MATERIAL SHOWN:
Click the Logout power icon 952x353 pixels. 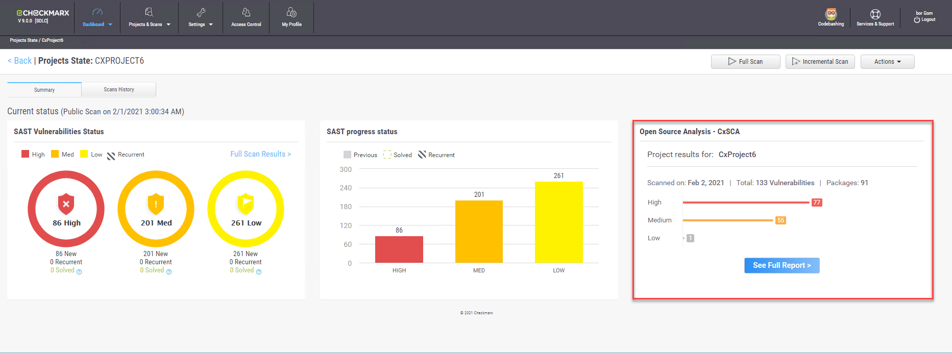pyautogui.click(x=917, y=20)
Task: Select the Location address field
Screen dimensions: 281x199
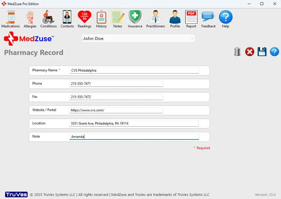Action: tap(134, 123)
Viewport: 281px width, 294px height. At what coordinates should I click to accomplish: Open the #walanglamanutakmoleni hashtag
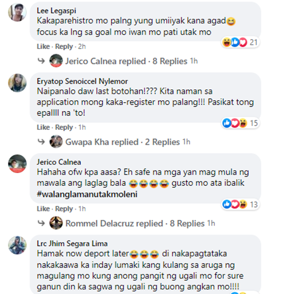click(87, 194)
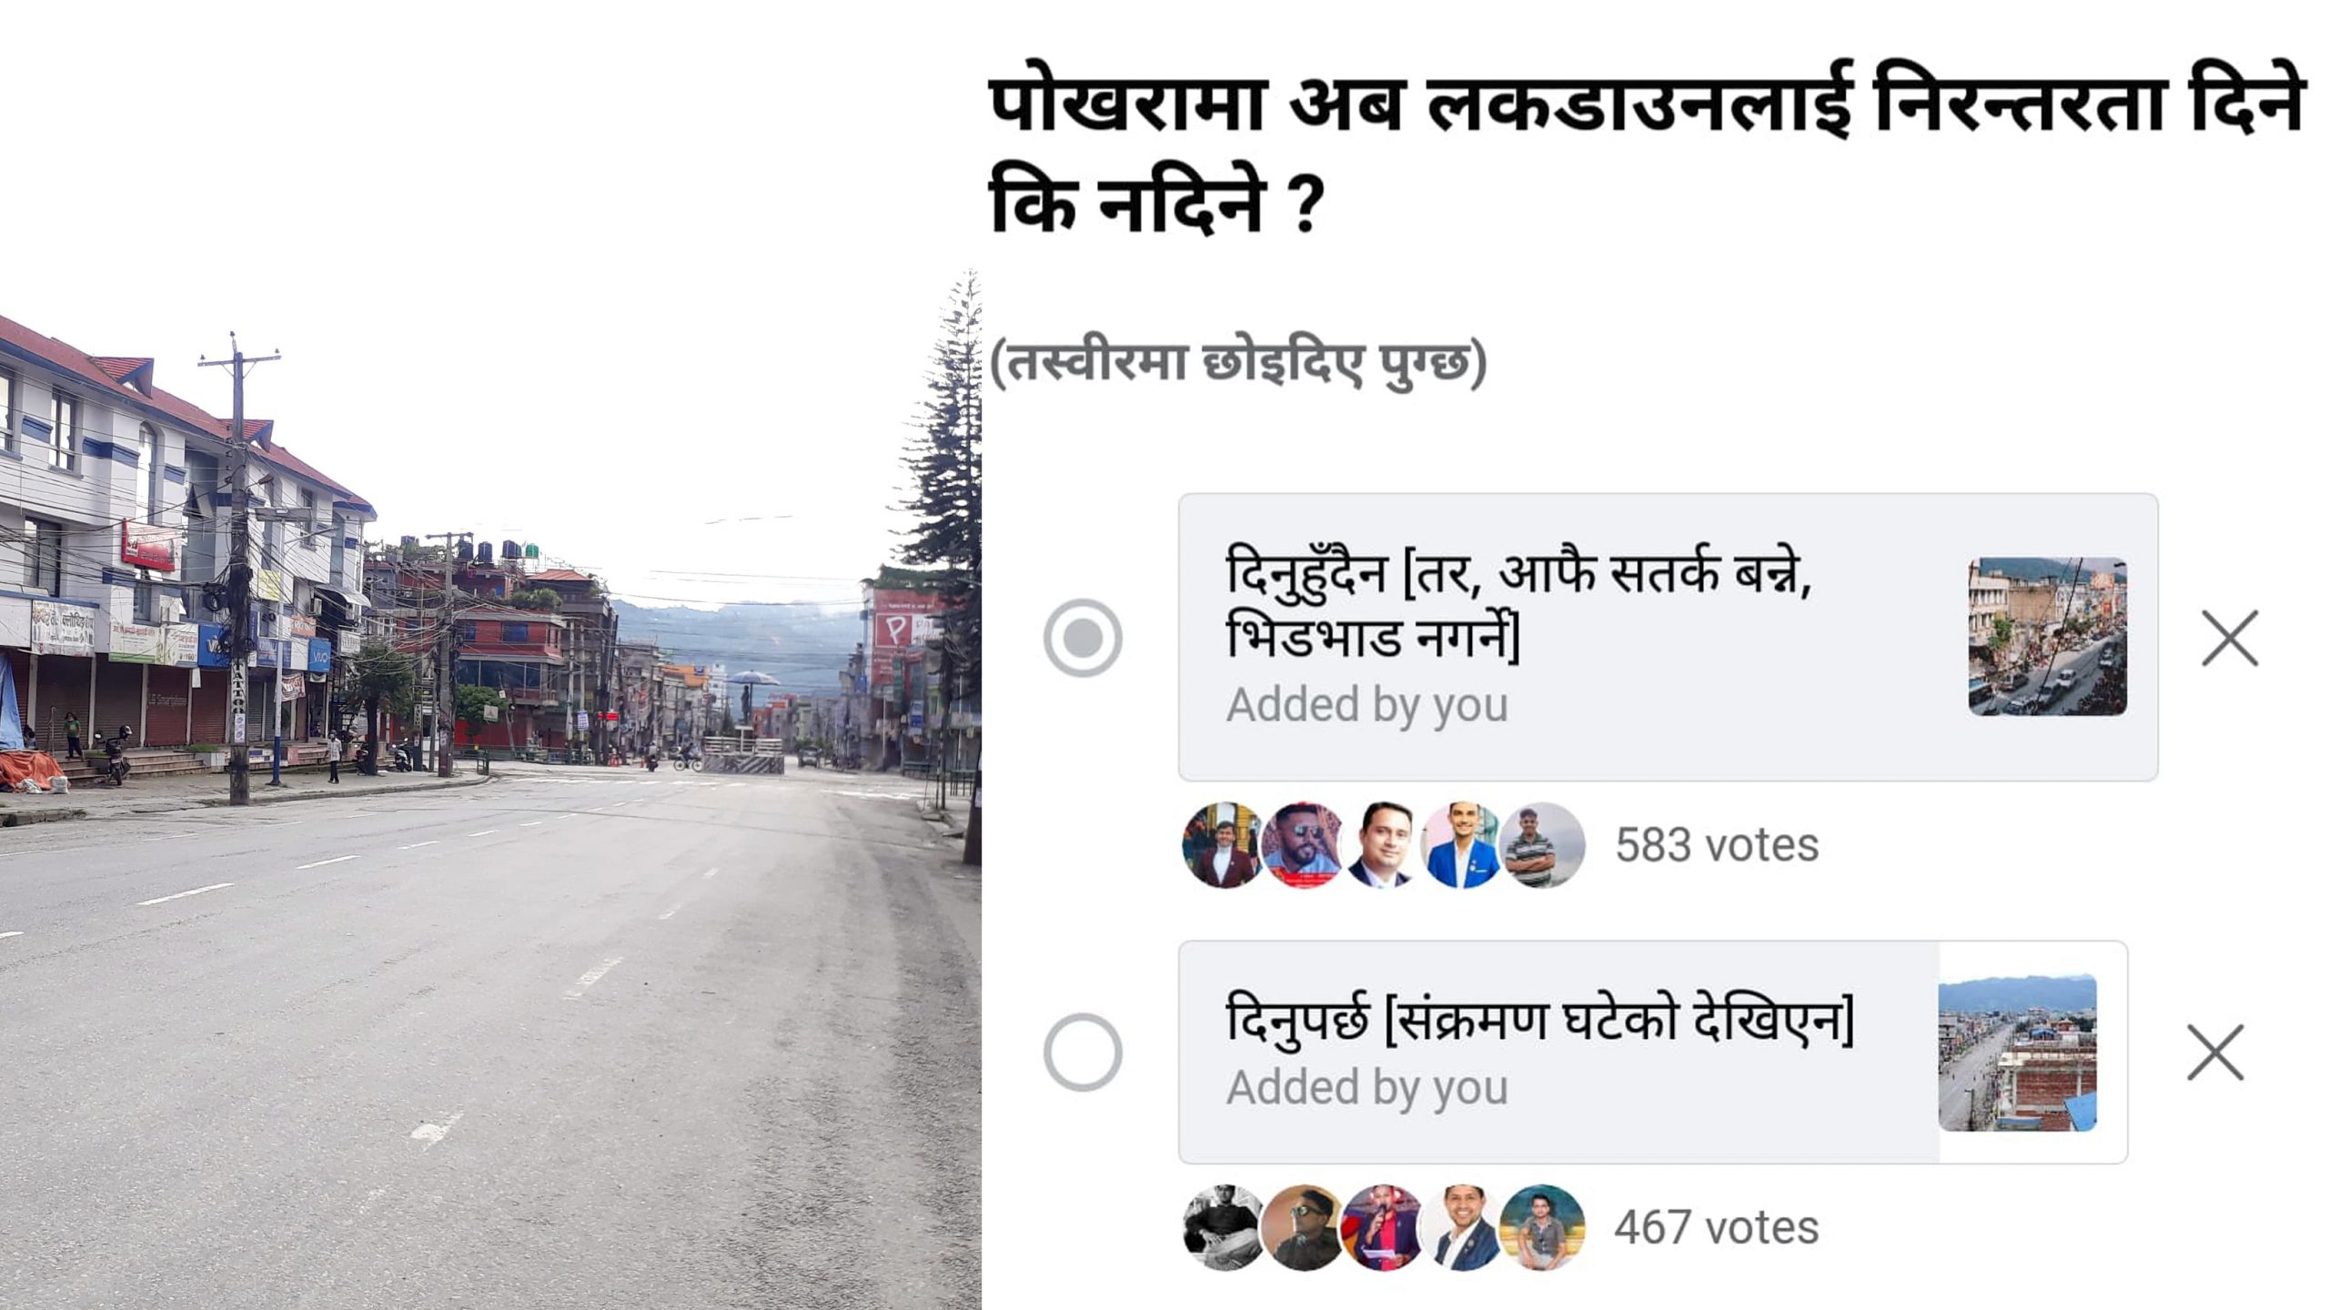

EXERCISE BRIEF: Pictures are not part of the answer. Restate word for word the lines from the one with "Task: Select the Location address field" through the last line of the records.

EXERCISE OUTPUT:
Task: Select the Location address field
Screen dimensions: 281x199
Action: tap(134, 123)
Viewport: 281px width, 294px height. At what coordinates should I click to accomplish: Open the #walanglamanutakmoleni hashtag
click(87, 194)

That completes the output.